For a nutritious and satisfying supper, this vegan recipe starts by roasting chickpeas with spices before combining them with lettuce, cherry tomatoes, cucumber, avocado, and tahini dressing.
Two large salad servings or four side salad servings can be made using this recipe.
If you need to feed more people, you can just double it. It is naturally gluten-free and vegan.
The chickpeas have a fantastic flavor from being roasted with spices.
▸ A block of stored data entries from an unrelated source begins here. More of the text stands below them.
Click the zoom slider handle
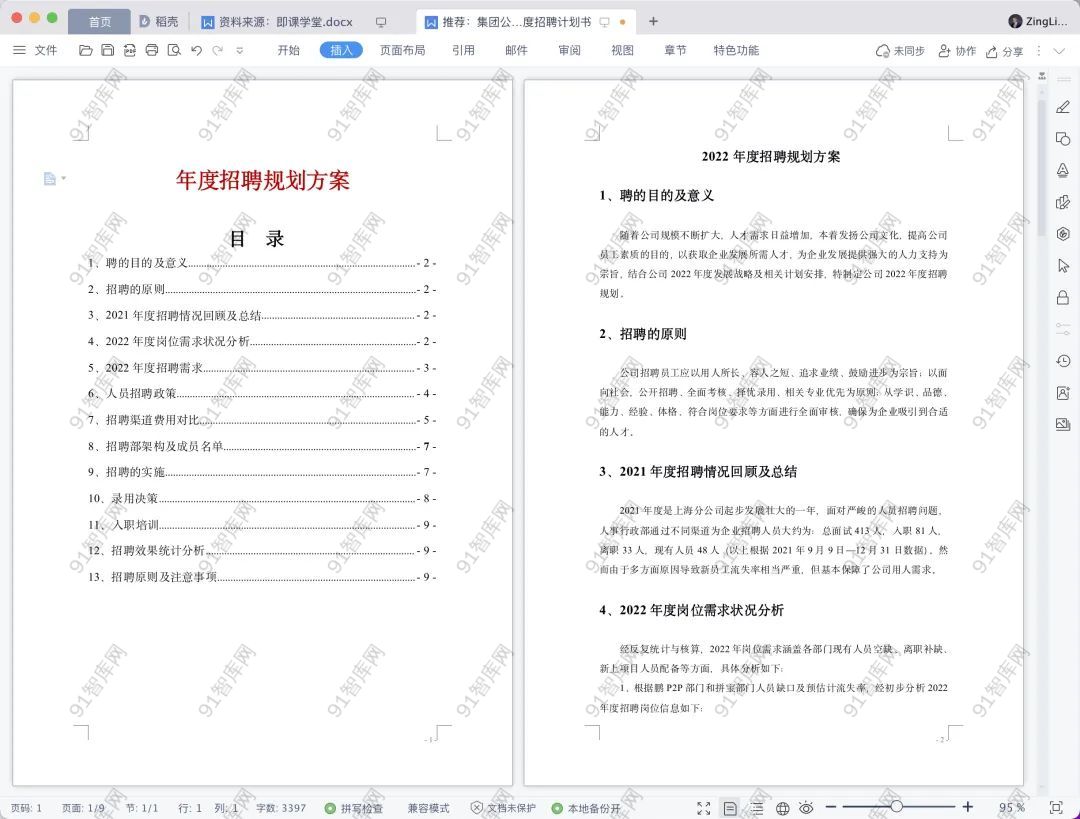This screenshot has height=819, width=1080. point(897,807)
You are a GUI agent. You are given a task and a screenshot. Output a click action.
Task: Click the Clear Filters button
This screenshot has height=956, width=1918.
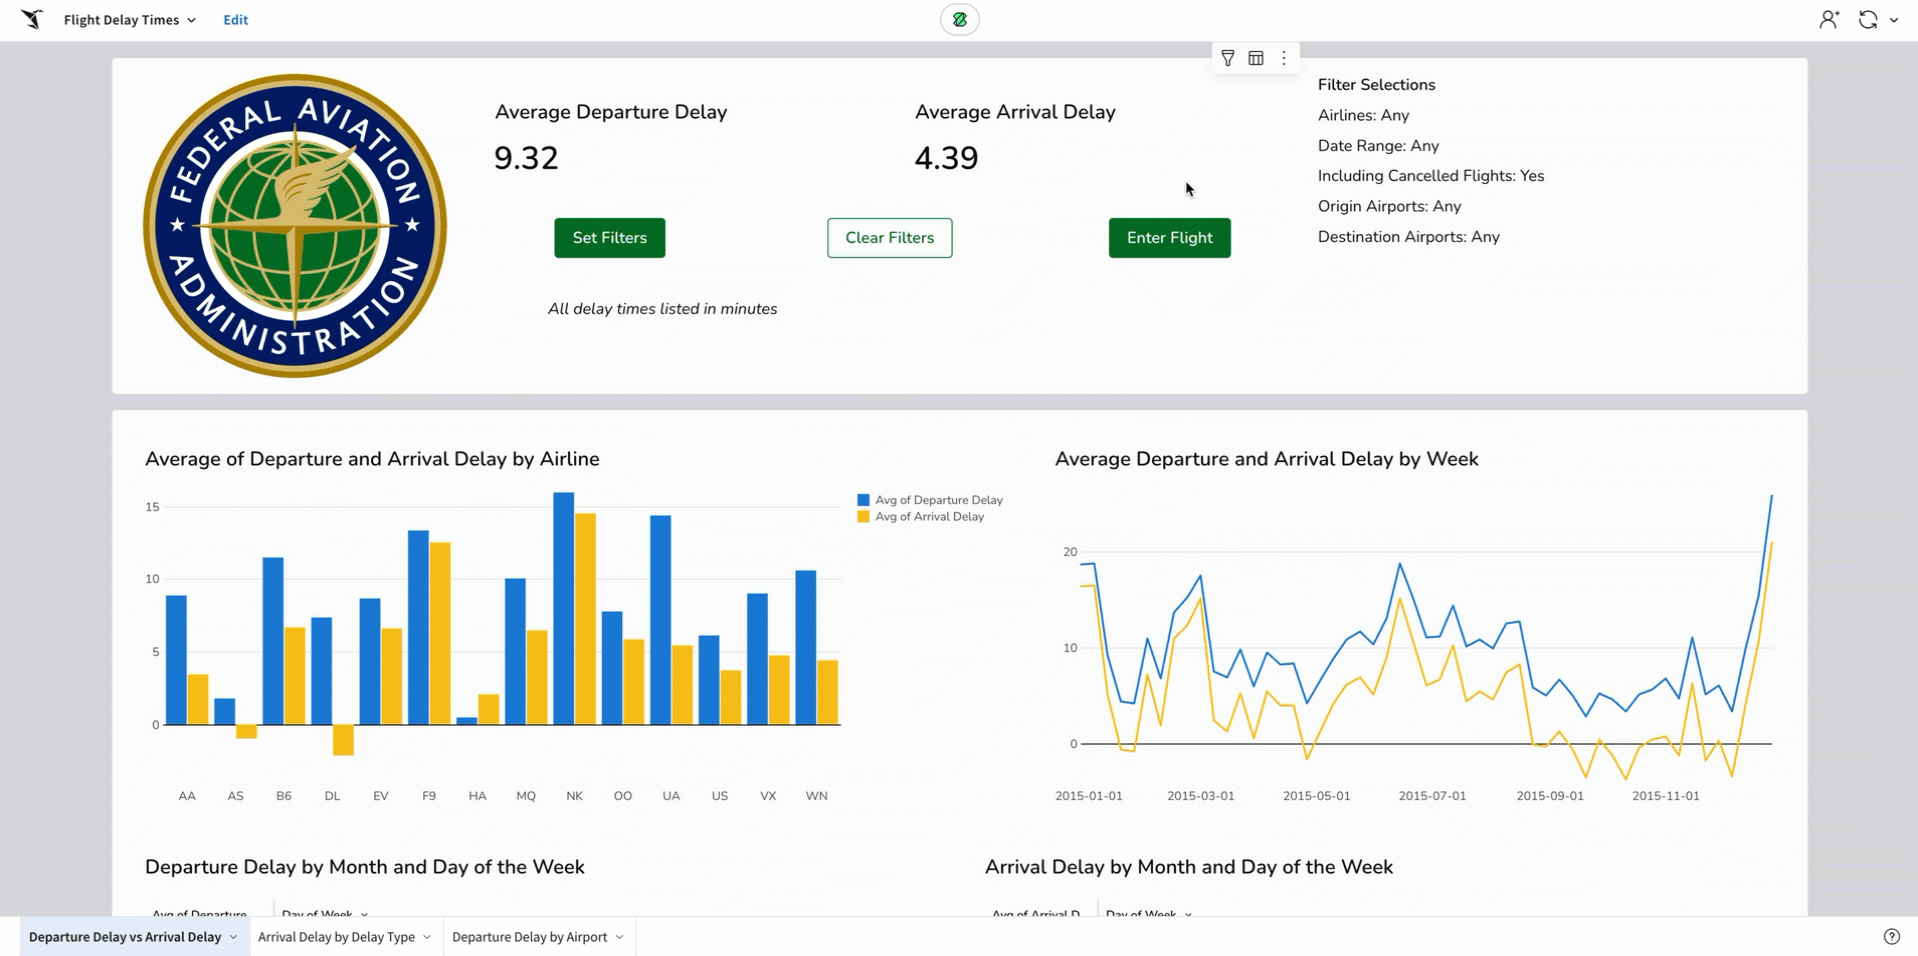coord(889,238)
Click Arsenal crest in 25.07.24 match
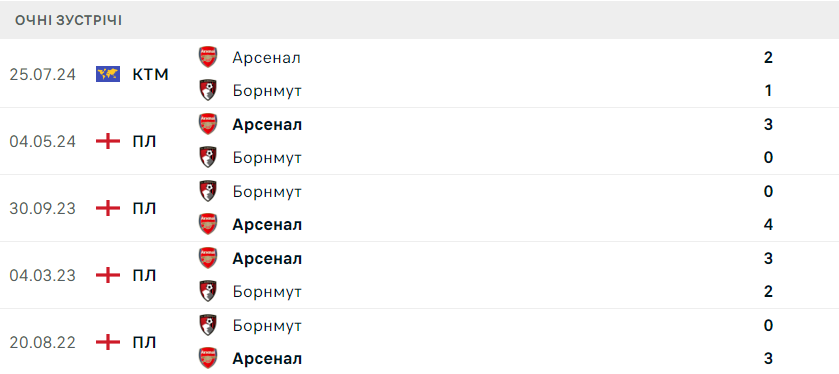839x374 pixels. (x=208, y=57)
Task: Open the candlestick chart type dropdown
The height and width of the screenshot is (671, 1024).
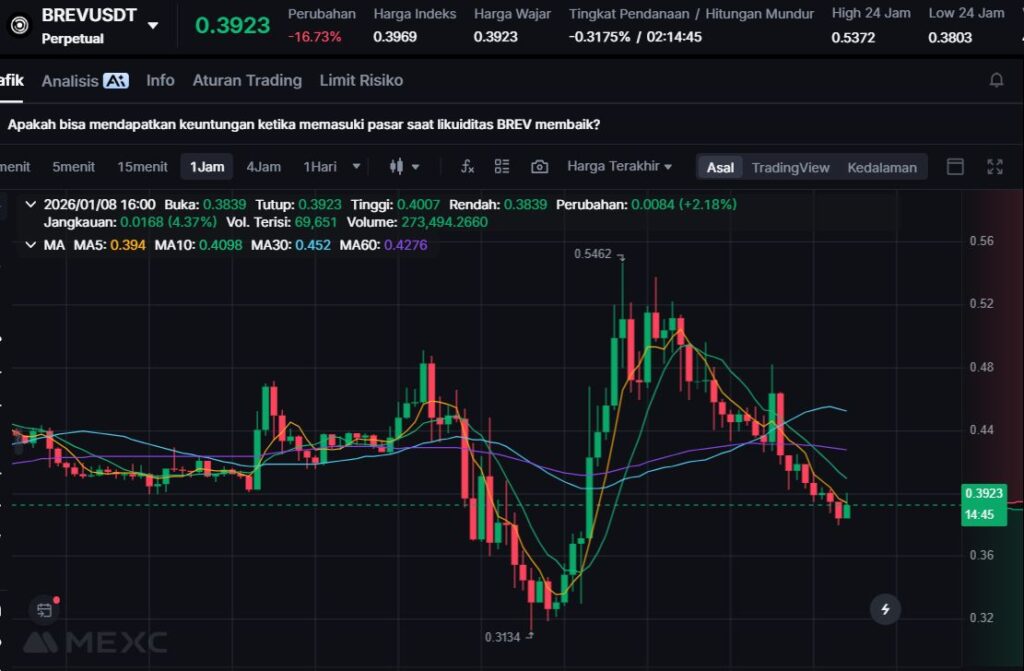Action: [x=404, y=167]
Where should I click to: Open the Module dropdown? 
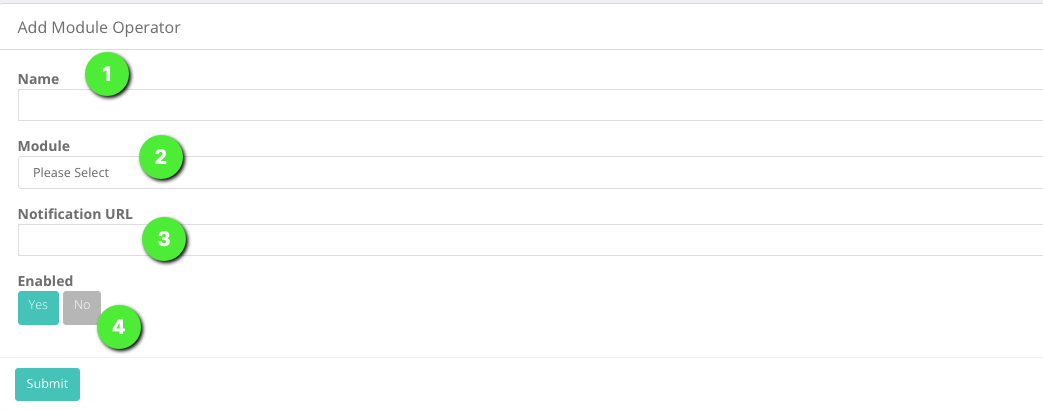coord(530,172)
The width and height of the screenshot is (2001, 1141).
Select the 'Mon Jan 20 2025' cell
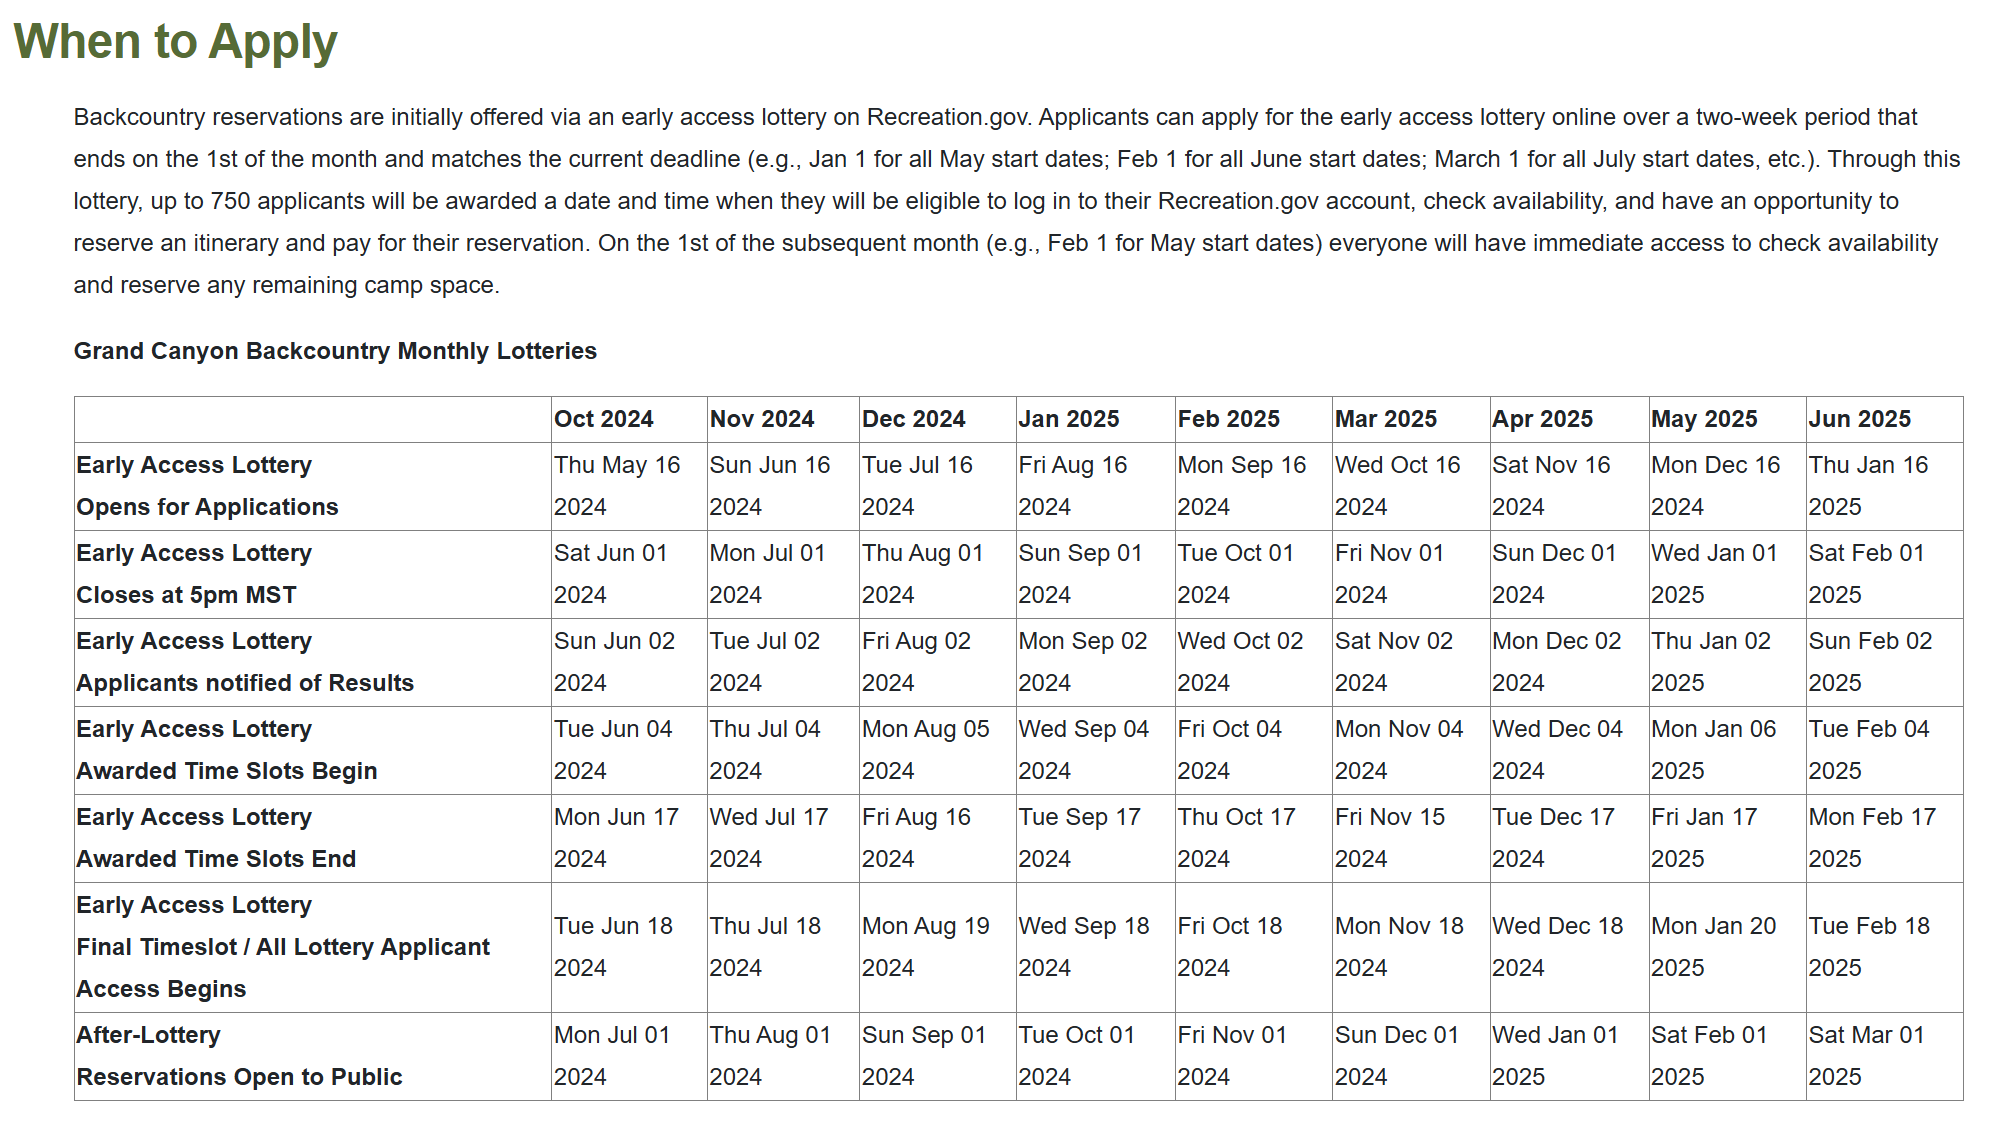point(1713,947)
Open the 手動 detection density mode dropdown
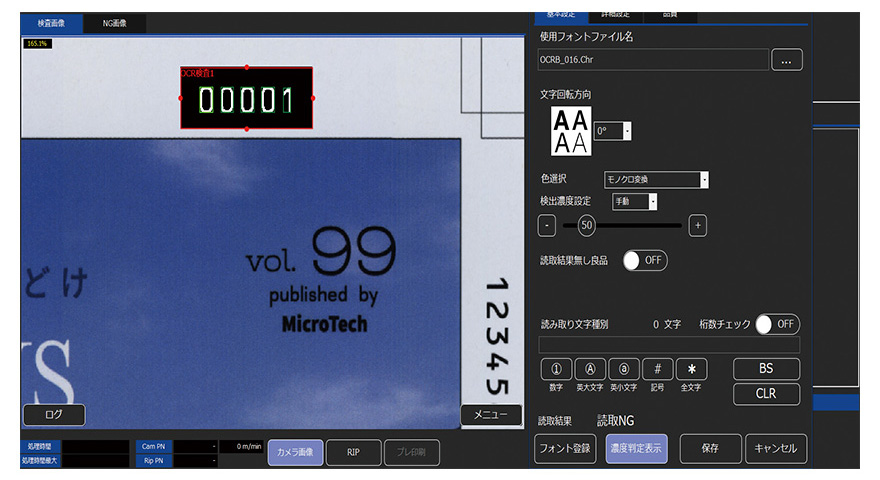The height and width of the screenshot is (480, 880). 634,202
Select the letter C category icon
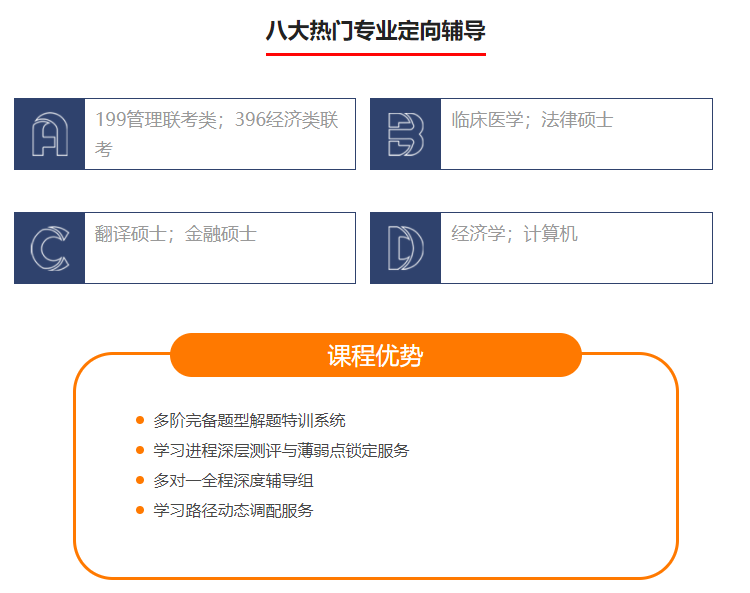 [x=49, y=248]
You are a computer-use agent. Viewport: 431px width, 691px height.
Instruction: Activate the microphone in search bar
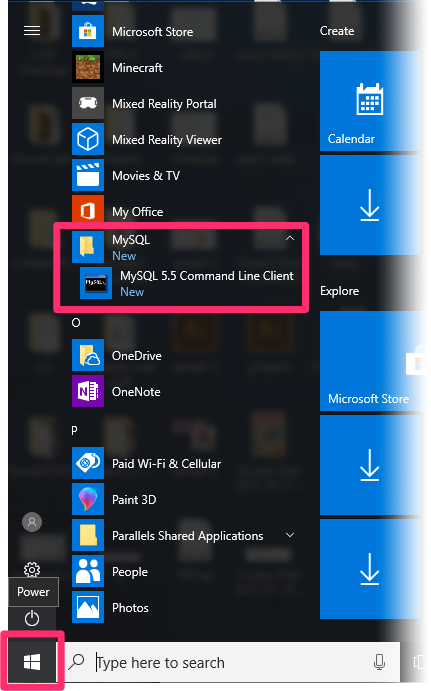pyautogui.click(x=379, y=662)
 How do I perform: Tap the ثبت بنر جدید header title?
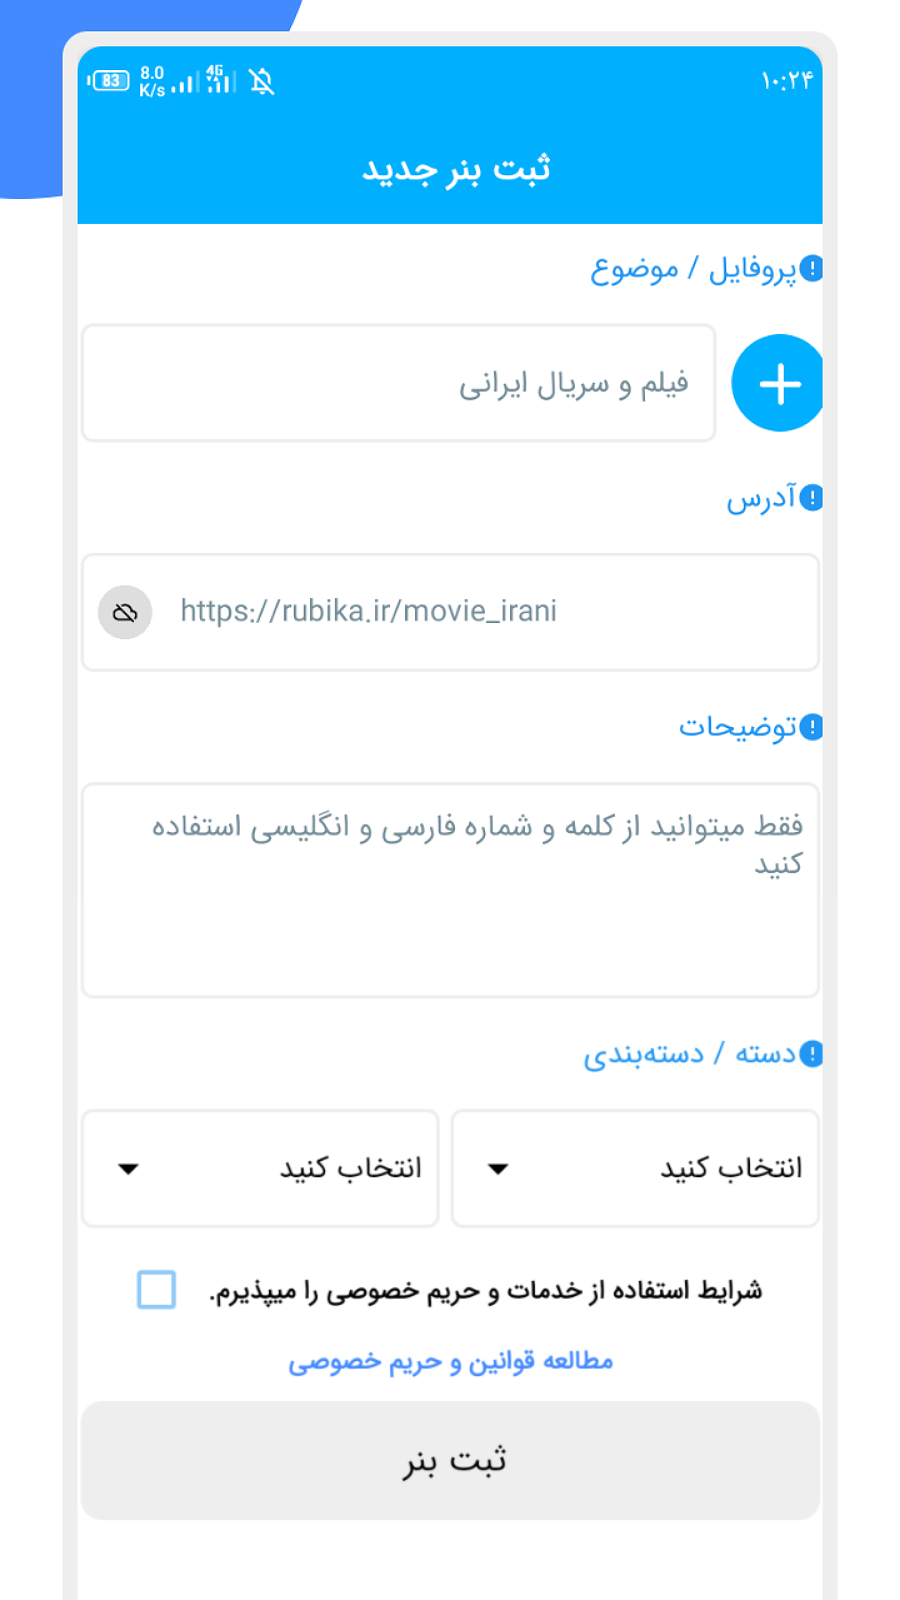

The whole salad blends together well into a filling and healthful dish thanks to the fresh vegetables and the thick tahini dressing.
Author | Silvia lemon |
Preparation Time | 05 minutes |
Cooking Duration | 25 minutes |
Total Time | 30 minutes |
Category | Dinner, Breakfast, Lunch |
Calories | 533 |
Protein | 22g |
Cuisine | American |
Diet | Veg |
Ingredients
- 1 can chickpeas, drained and rinsed
- 2 teaspoons sea salt, divided
- 1 teaspoon freshly ground black pepper, divided
- 1 teaspoon paprika
- ½ teaspoon cumin
- ½ teaspoon turmeric
- 1 head lettuce
- 1 cup cherry tomatoes, quartered
- 1 English cucumber, diced
- 1 avocado, diced
- 2 tablespoons freshly squeezed lemon juice
- 1 tablespoon Tahini
(Make another recipe – Wrap These Tasty Sink Burritos in Foil Take It Anywhere and Eat with Fun)
How to Make the Roasted Chickpea Salad Recipe
Preheat the oven to 400 degrees F.
Combine the chickpeas, 1 teaspoon of salt, ½ teaspoon of black pepper, paprika, cumin, and turmeric. Tossing till the chickpeas are fully coated in spices.
Place the chickpeas on a foil-lined baking tray. Bake for 20 minutes.
Meanwhile, chop the lettuce and vegetables for the salad.
Combine the lemon juice, tahini, 1 teaspoon of salt, and ½ teaspoon of black pepper. Whisk till fully combined. If the dressing is too thick, add a teaspoon of water at a time and whisk till it’s thin enough to drizzle.
Combine the lettuce and cucumber in a large bowl, and toss with half the dressing. Then top with the chickpeas, tomatoes, avocado, and the remainder of the dressing.